— begin —

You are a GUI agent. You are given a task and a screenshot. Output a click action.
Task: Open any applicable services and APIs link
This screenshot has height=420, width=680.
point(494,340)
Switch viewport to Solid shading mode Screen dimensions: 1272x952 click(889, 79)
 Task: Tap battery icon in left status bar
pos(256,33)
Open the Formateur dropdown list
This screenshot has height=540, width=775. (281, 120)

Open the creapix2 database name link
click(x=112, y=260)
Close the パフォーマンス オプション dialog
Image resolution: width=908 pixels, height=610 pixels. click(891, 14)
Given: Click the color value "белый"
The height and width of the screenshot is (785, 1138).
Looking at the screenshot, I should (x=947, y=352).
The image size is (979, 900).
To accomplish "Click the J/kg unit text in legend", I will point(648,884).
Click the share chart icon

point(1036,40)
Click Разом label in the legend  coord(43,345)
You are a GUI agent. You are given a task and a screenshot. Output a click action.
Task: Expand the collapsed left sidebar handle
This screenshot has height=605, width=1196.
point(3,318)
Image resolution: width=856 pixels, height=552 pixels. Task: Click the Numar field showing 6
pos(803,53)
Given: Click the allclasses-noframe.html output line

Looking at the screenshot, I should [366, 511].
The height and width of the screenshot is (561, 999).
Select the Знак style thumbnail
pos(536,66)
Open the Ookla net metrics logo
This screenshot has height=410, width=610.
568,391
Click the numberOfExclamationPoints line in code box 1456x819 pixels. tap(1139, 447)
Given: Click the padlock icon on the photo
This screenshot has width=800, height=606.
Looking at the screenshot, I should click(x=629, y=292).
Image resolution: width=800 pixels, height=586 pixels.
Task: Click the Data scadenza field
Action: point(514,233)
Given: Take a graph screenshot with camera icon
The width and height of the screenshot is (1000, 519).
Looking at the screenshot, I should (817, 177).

— end —

- Set problem -
Lay out every line of the entries above as a numbered list, leaving out the blank lines.

- The solution -
1. You are a GUI agent. You are given a task and a screenshot. Output a click action.
2. Task: Open any applicable services and APIs link
3. This screenshot has height=420, width=680.
4. point(494,340)
5. Switch viewport to Solid shading mode Screen dimensions: 1272x952 click(889, 79)
6.  Task: Tap battery icon in left status bar
7. pos(256,33)
8. Open the Formateur dropdown list
9. This screenshot has height=540, width=775. (281, 120)
10. Open the creapix2 database name link
11. click(x=112, y=260)
12. Close the パフォーマンス オプション dialog
13. Image resolution: width=908 pixels, height=610 pixels. click(891, 14)
14. Given: Click the color value "белый"
15. The height and width of the screenshot is (785, 1138).
16. Looking at the screenshot, I should (x=947, y=352).
17. The image size is (979, 900).
18. To accomplish "Click the J/kg unit text in legend", I will point(648,884).
19. Click the share chart icon
20. point(1036,40)
21. Click Разом label in the legend  coord(43,345)
22. You are a GUI agent. You are given a task and a screenshot. Output a click action.
23. Task: Expand the collapsed left sidebar handle
24. This screenshot has height=605, width=1196.
25. point(3,318)
26. Image resolution: width=856 pixels, height=552 pixels. Task: Click the Numar field showing 6
27. pos(803,53)
28. Given: Click the allclasses-noframe.html output line
29. Looking at the screenshot, I should [366, 511].
30. The height and width of the screenshot is (561, 999).
31. Select the Знак style thumbnail
32. pos(536,66)
33. Open the Ookla net metrics logo
34. This screenshot has height=410, width=610.
35. 568,391
36. Click the numberOfExclamationPoints line in code box 1456x819 pixels. tap(1139, 447)
37. Given: Click the padlock icon on the photo
38. This screenshot has width=800, height=606.
39. Looking at the screenshot, I should click(x=629, y=292).
40. Image resolution: width=800 pixels, height=586 pixels.
41. Task: Click the Data scadenza field
42. Action: point(514,233)
43. Given: Take a graph screenshot with camera icon
44. The width and height of the screenshot is (1000, 519).
45. Looking at the screenshot, I should (817, 177).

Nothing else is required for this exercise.